> _WORK INSTRUCTION_
Transcribe exactly the lines below that begin at the line with "Open the Extensions view" and stop after the line with "Given: Click Зарегистрироваться", leaving out every picture.

(Stored items)
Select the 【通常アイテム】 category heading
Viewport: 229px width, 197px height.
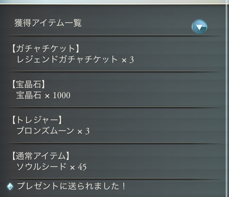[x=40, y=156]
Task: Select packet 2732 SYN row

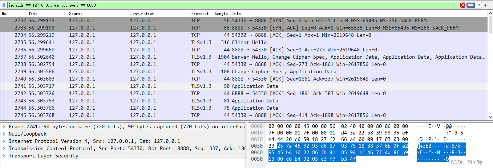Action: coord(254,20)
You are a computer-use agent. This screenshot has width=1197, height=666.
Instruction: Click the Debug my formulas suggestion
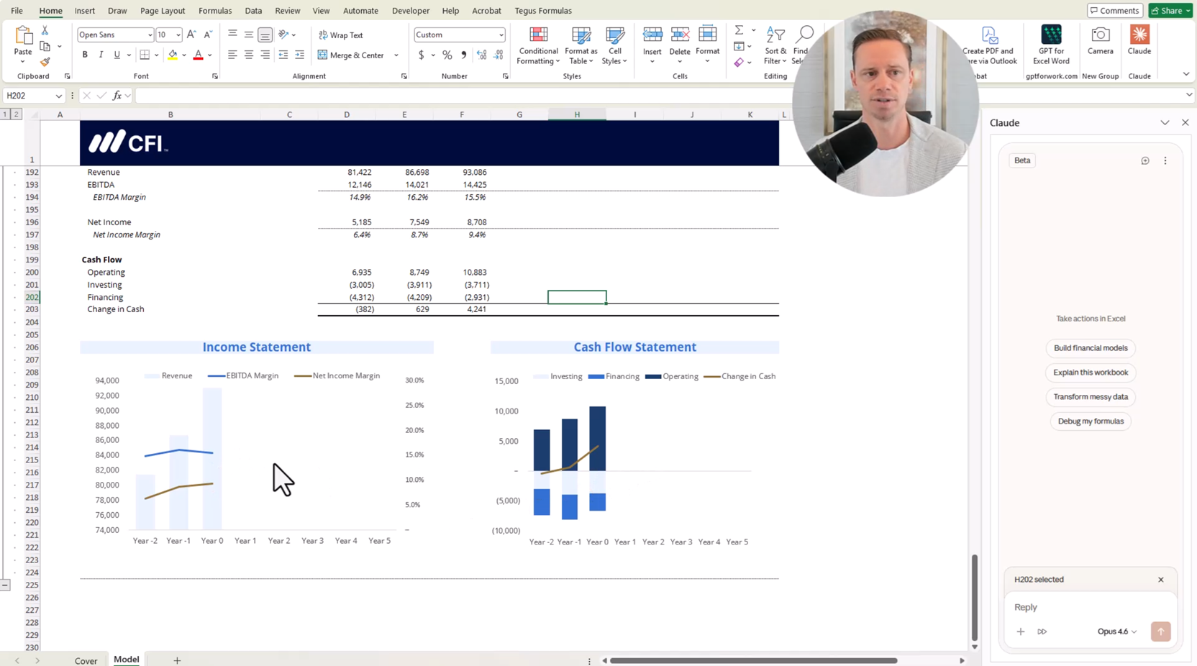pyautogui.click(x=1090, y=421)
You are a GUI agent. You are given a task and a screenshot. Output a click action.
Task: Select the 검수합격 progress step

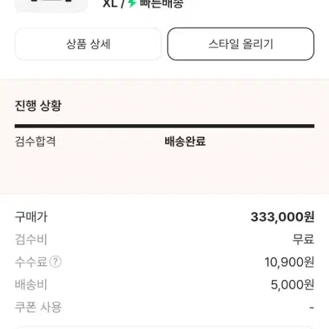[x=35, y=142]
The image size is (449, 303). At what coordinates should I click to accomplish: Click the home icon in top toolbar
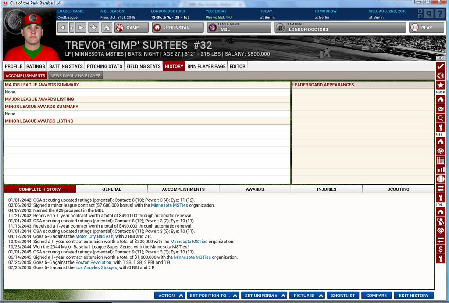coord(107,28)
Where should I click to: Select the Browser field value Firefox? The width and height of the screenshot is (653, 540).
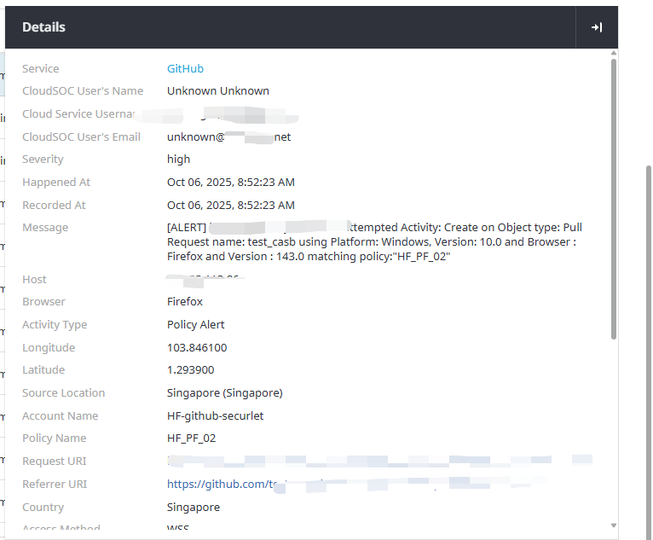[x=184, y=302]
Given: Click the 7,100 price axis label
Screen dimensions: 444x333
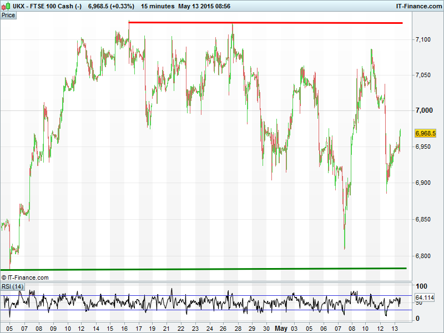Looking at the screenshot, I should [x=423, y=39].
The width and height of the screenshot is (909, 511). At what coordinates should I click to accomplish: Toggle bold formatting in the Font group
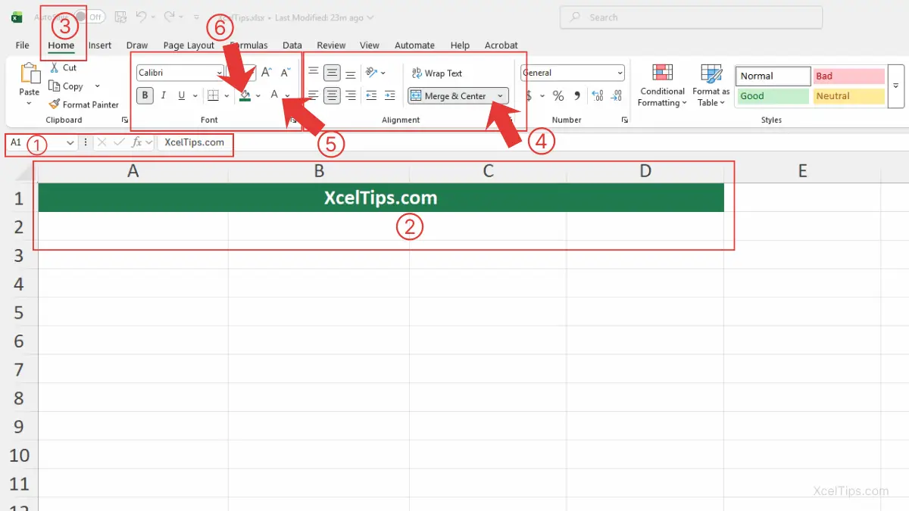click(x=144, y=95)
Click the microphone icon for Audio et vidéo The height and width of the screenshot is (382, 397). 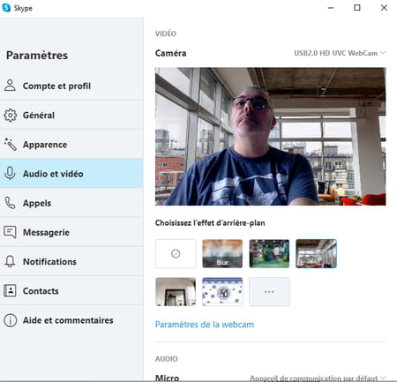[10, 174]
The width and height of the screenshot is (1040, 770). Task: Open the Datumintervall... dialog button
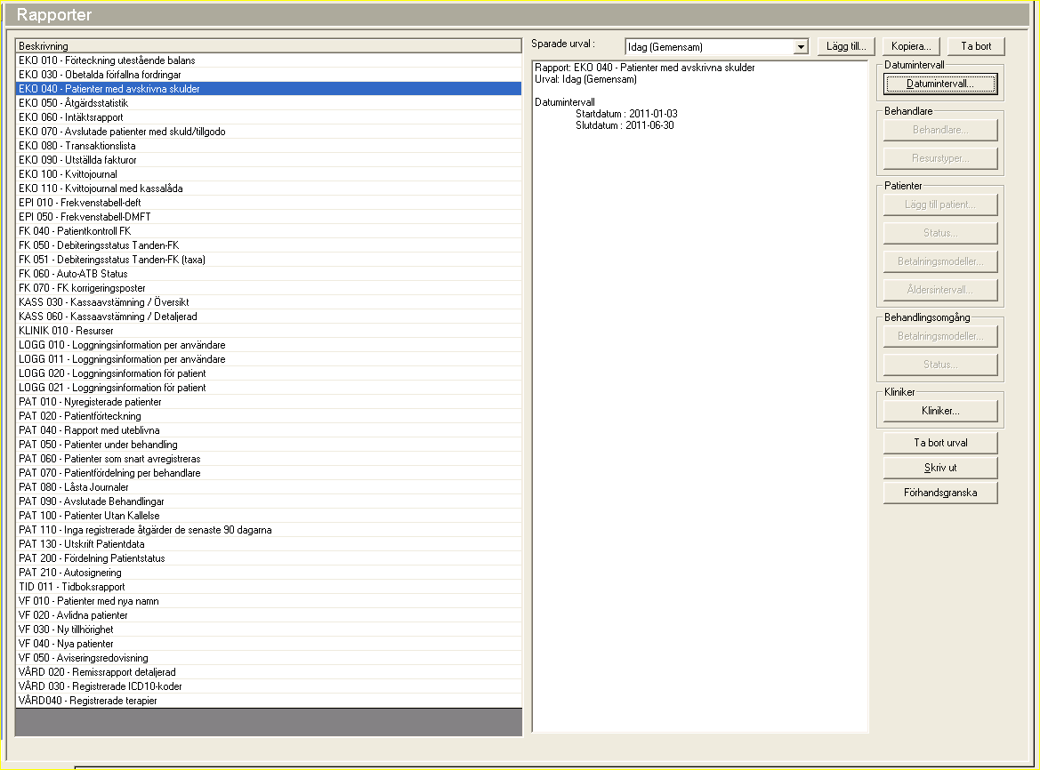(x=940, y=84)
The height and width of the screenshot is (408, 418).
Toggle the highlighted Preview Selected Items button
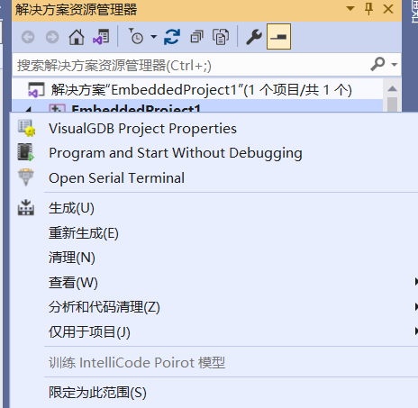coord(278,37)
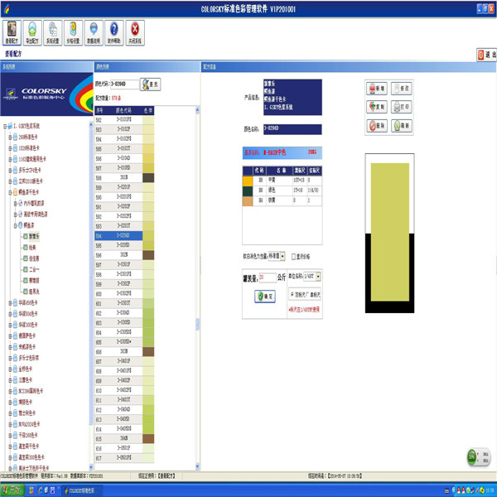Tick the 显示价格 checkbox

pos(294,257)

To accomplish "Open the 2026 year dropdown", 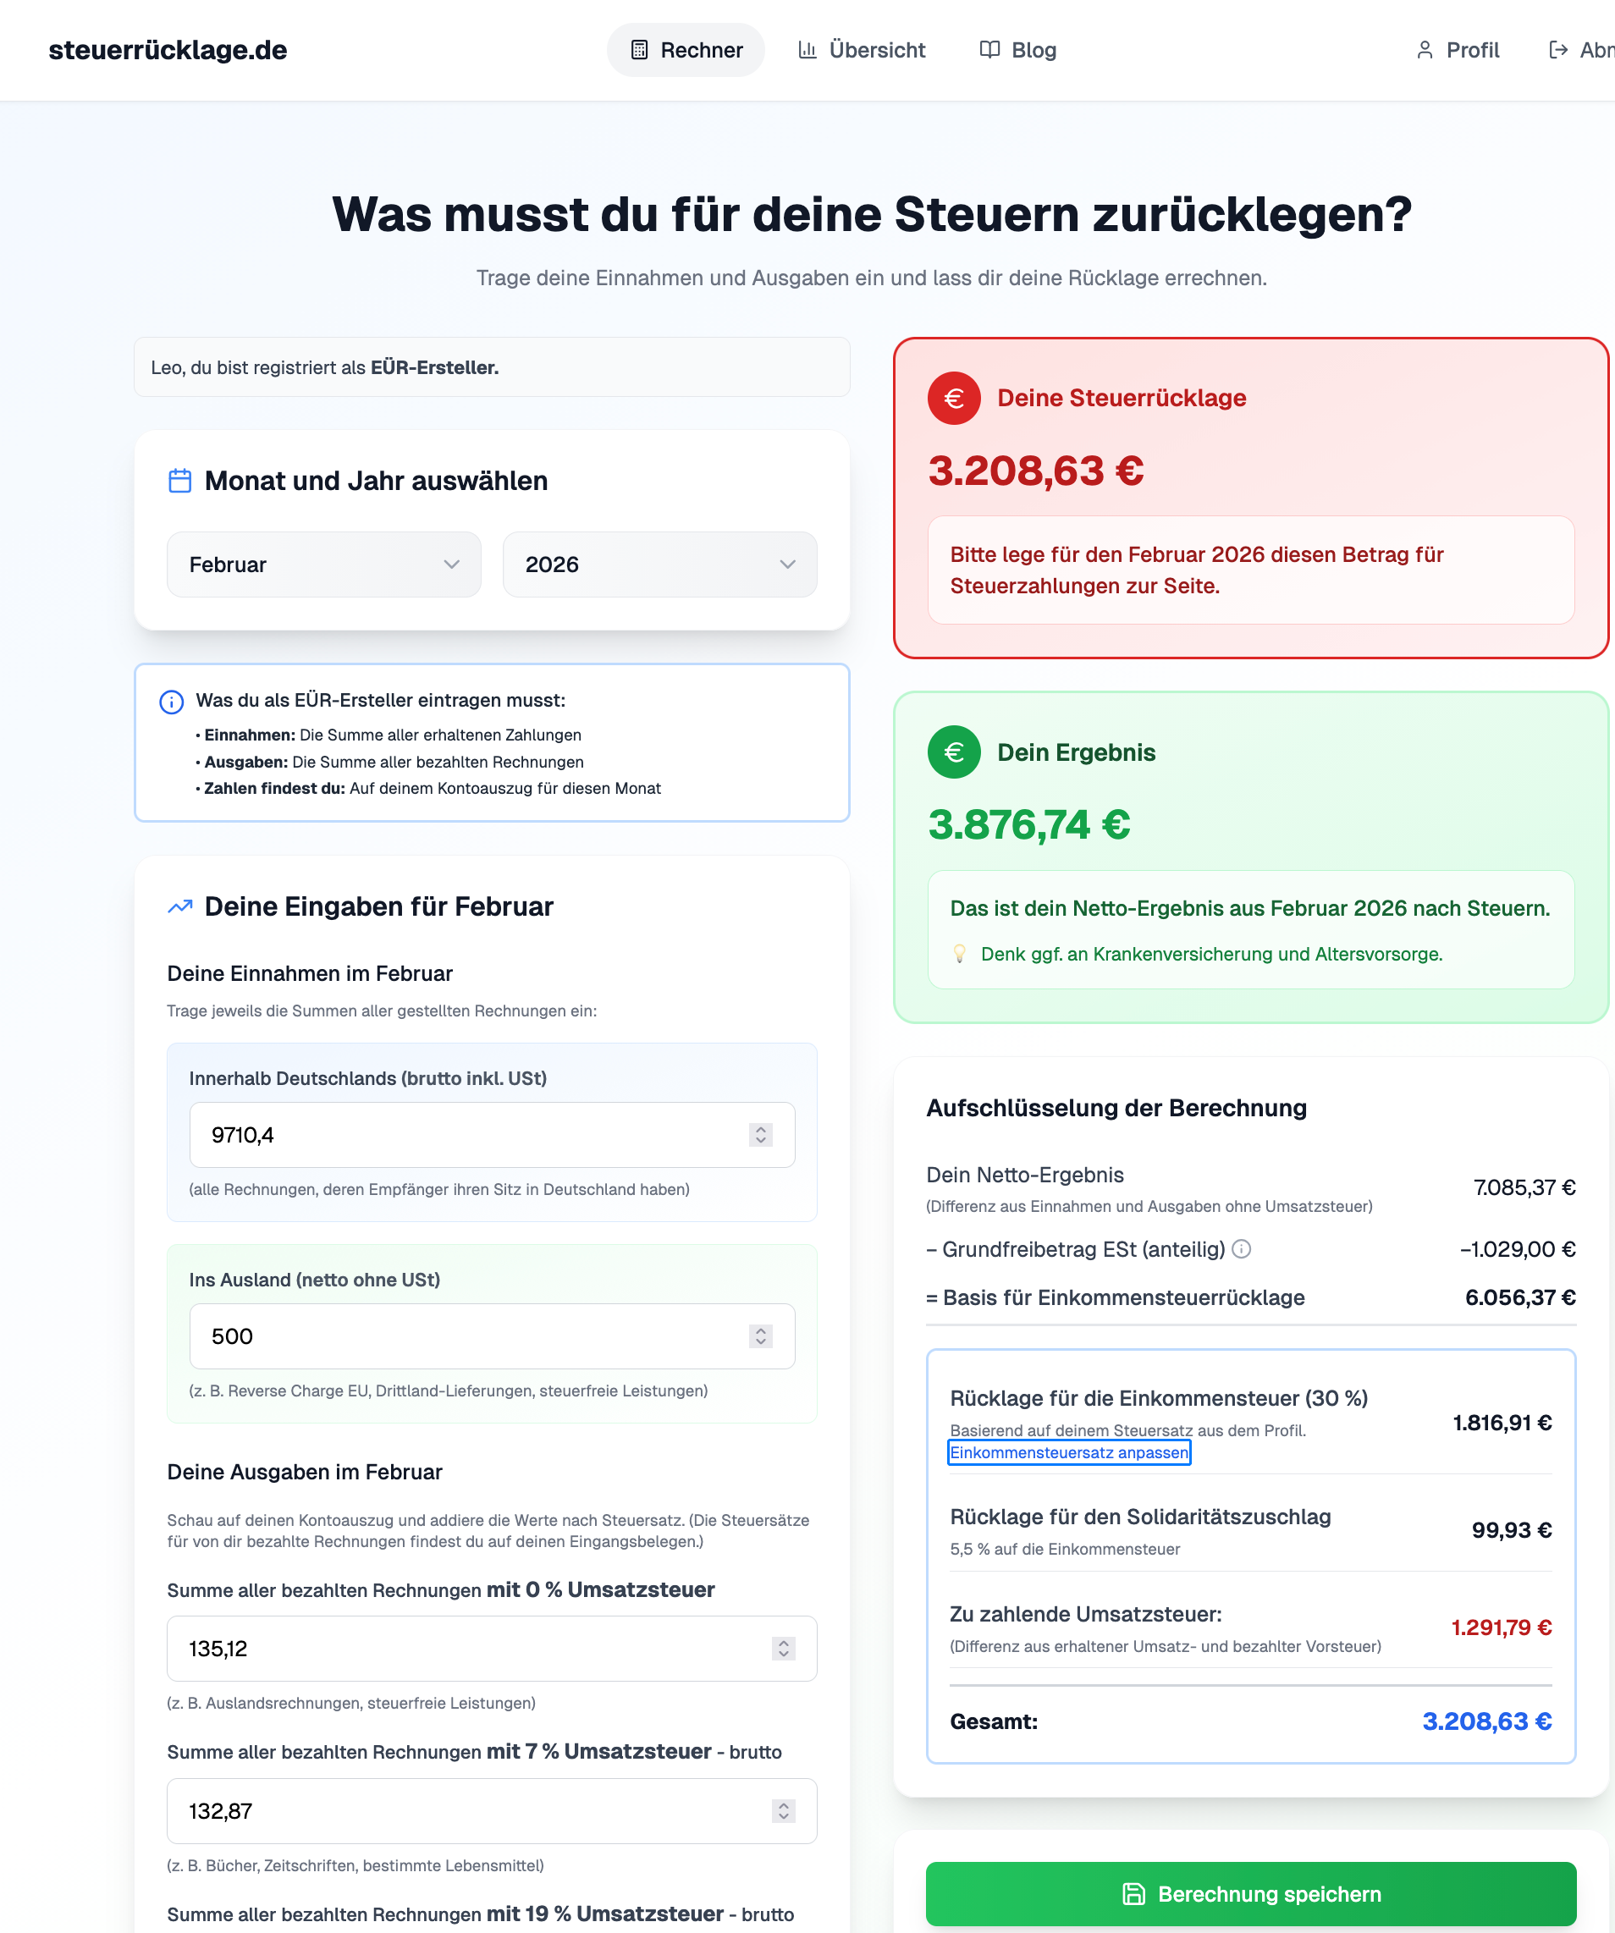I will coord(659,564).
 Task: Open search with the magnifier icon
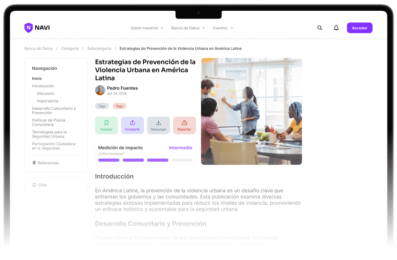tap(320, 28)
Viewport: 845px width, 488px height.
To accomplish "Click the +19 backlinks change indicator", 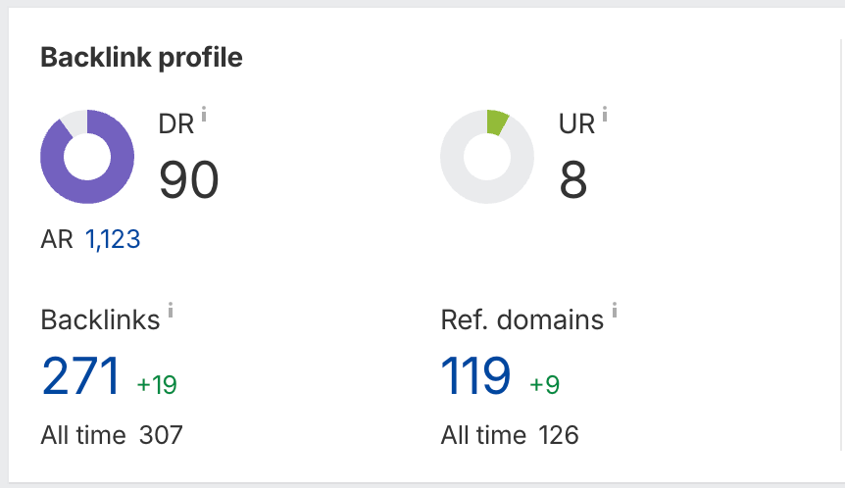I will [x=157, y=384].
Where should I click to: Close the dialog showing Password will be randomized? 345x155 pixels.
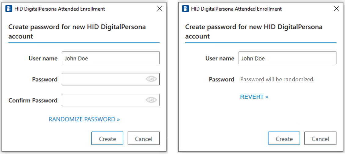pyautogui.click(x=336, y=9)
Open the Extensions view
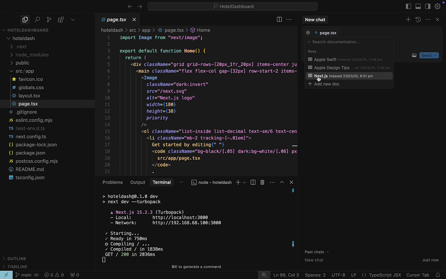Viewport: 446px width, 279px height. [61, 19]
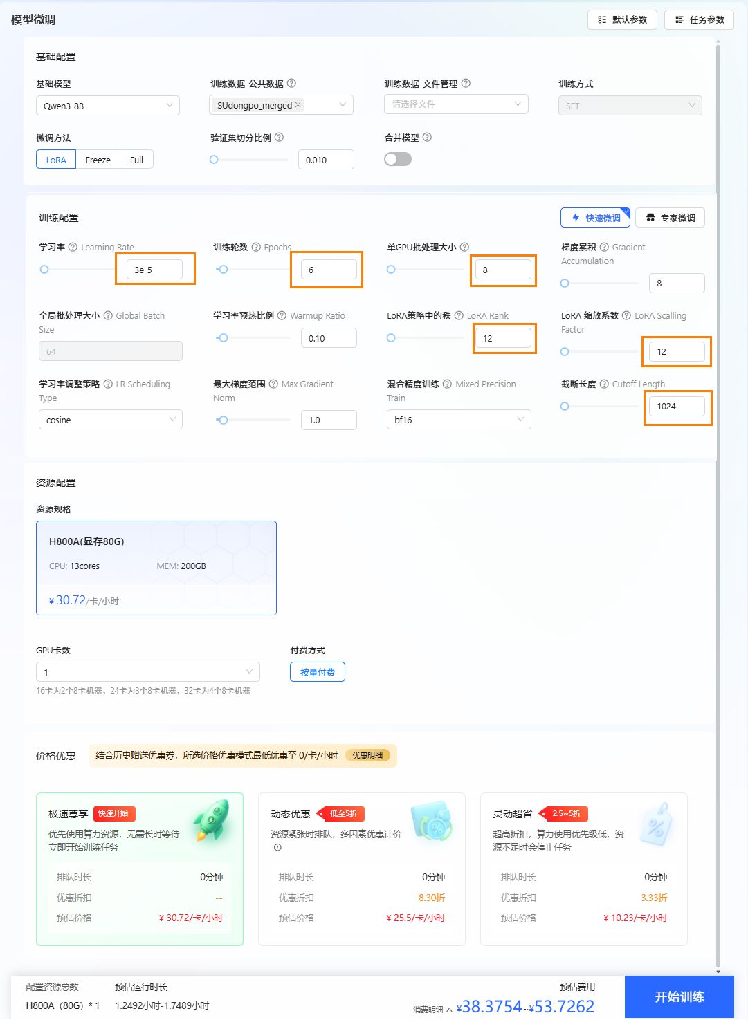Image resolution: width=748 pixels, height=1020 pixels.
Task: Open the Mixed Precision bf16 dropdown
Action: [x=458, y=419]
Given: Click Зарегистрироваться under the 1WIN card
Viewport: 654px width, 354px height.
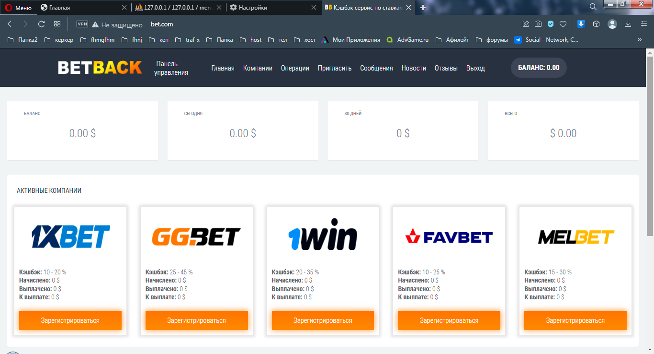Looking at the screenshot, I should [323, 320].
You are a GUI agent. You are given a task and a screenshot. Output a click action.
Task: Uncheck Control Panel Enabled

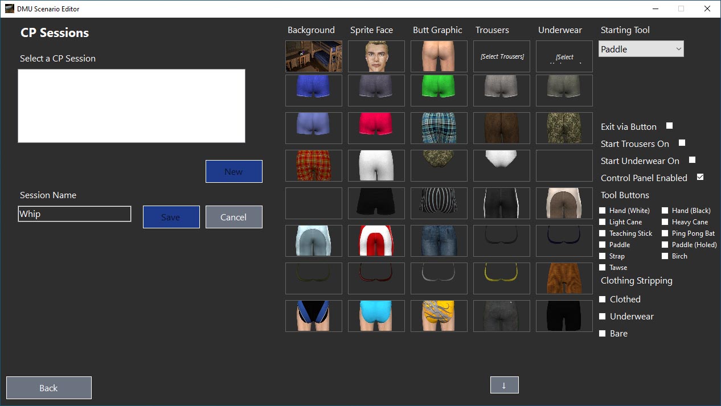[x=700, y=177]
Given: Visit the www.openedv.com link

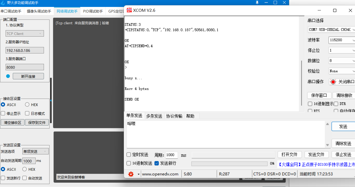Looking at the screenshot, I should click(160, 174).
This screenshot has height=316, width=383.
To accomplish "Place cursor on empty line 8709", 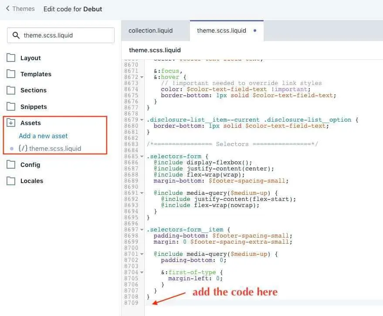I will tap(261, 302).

> _SOLUTION FOR THIS PROBLEM_
Open the Extensions view
Viewport: 446px width, 279px height. [61, 19]
Image resolution: width=748 pixels, height=1020 pixels.
Task: Open the Mixed Precision bf16 dropdown
Action: [x=458, y=419]
Given: Click Зарегистрироваться under the 1WIN card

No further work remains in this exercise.